Let's make the question easier by considering two-level atoms(with spin states, i.e. spin up $|\uparrow\rangle$ and spin down $|\downarrow\rangle$). An article I recently read claims that atoms do not have dipole moments when they are in energy eigenstates (i.e. when you put it into a magnetic field in z direction).
I was thinking if it's an eigenstate, since the spin cannot be pointing in z direction (remember it's actually pointing in a cone area), how could it not have a dipole moment?
The claim you read is probably
Electronic eigenstates of an atom, or of an inversion-symmetric molecule, always have vanishing electronic dipole moment about the atomic nucleus or the molecular inversion centre.
This is because if you invert the system you must be left with exactly the same eigenstates, but the electric dipole, being a vector quantity, must switch sign.

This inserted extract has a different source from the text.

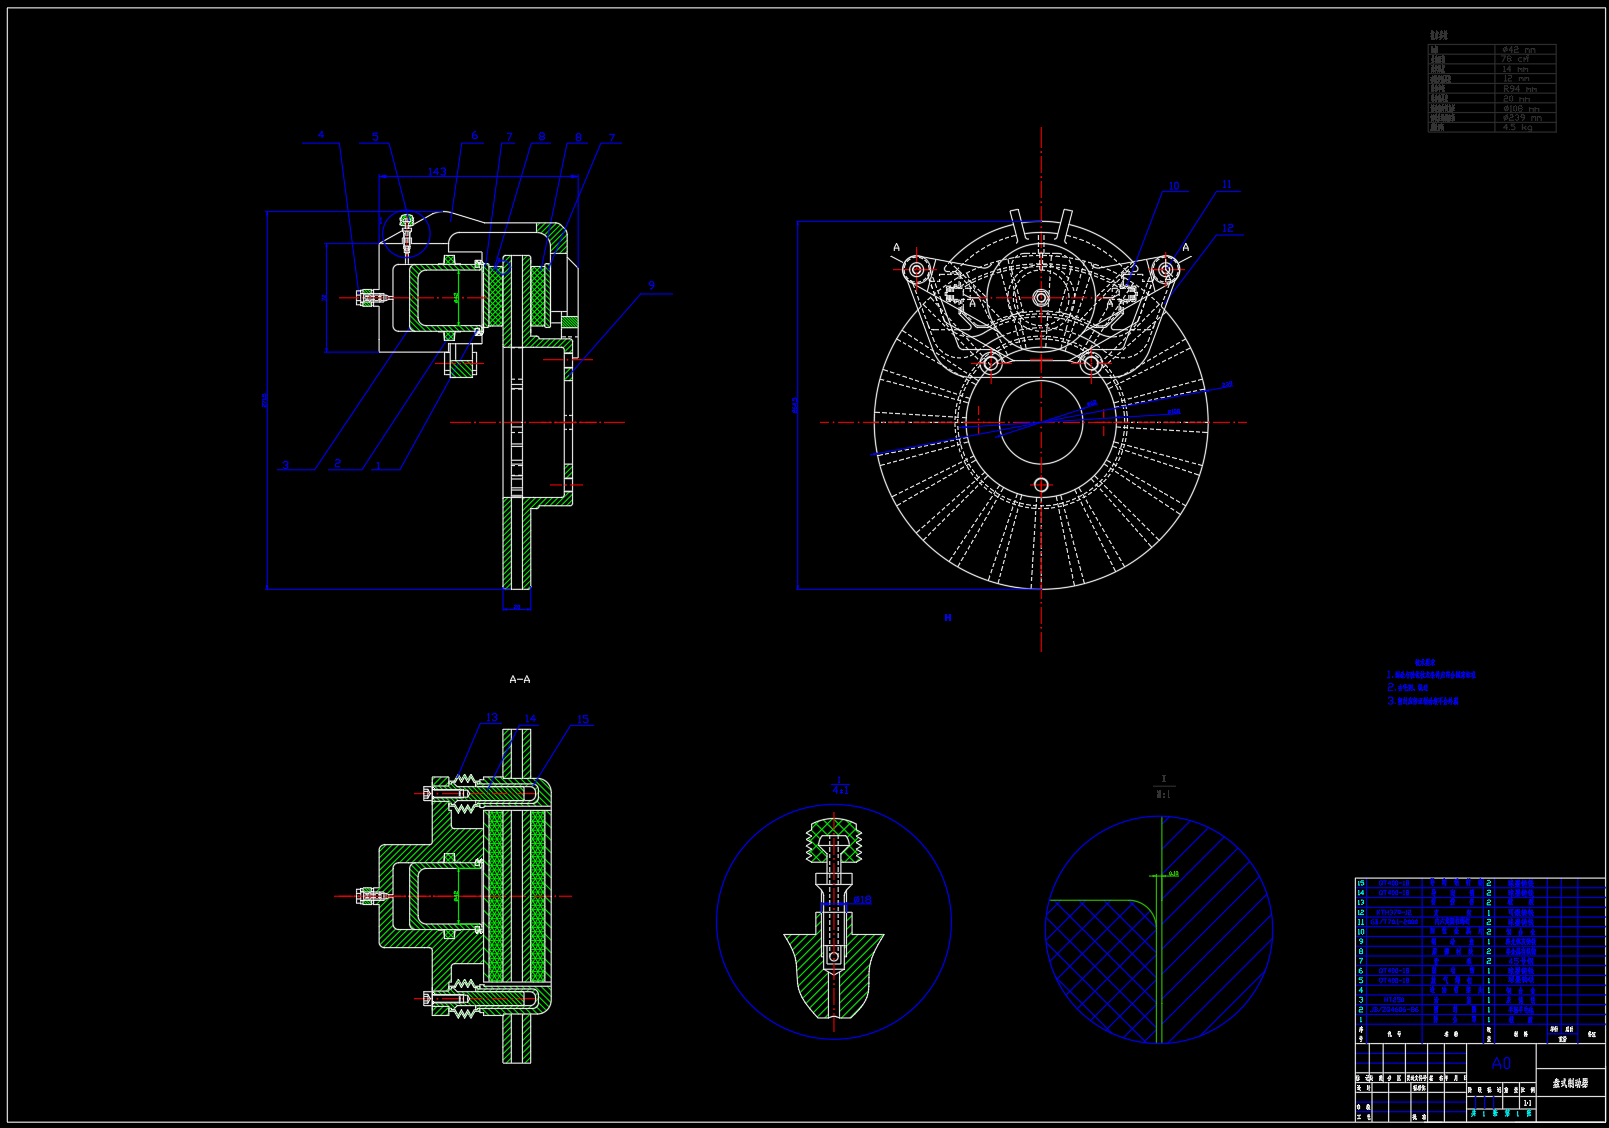Select part callout number 15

Magnetic dipole moments, on the other hand, can indeed be nonzero. This is because magnetic dipoles are pseudovector quantities and do not change sign upon inversion. Thus an atom like boron, which has five electrons and therefore a single 2p electron and orbital angular momentum $l=1$, can have a nonvanishing magnetic dipole moment (which will be proportional to the angular momentum of the p electron, so it obeys the standard QM restrictions: e.g. it can only have well-defined components along only one axis at a time).
Electron spin is also a pseudovector quantity, and so atoms and molecules can have spin-induced magnetic dipole moments without violating inversion symmetry.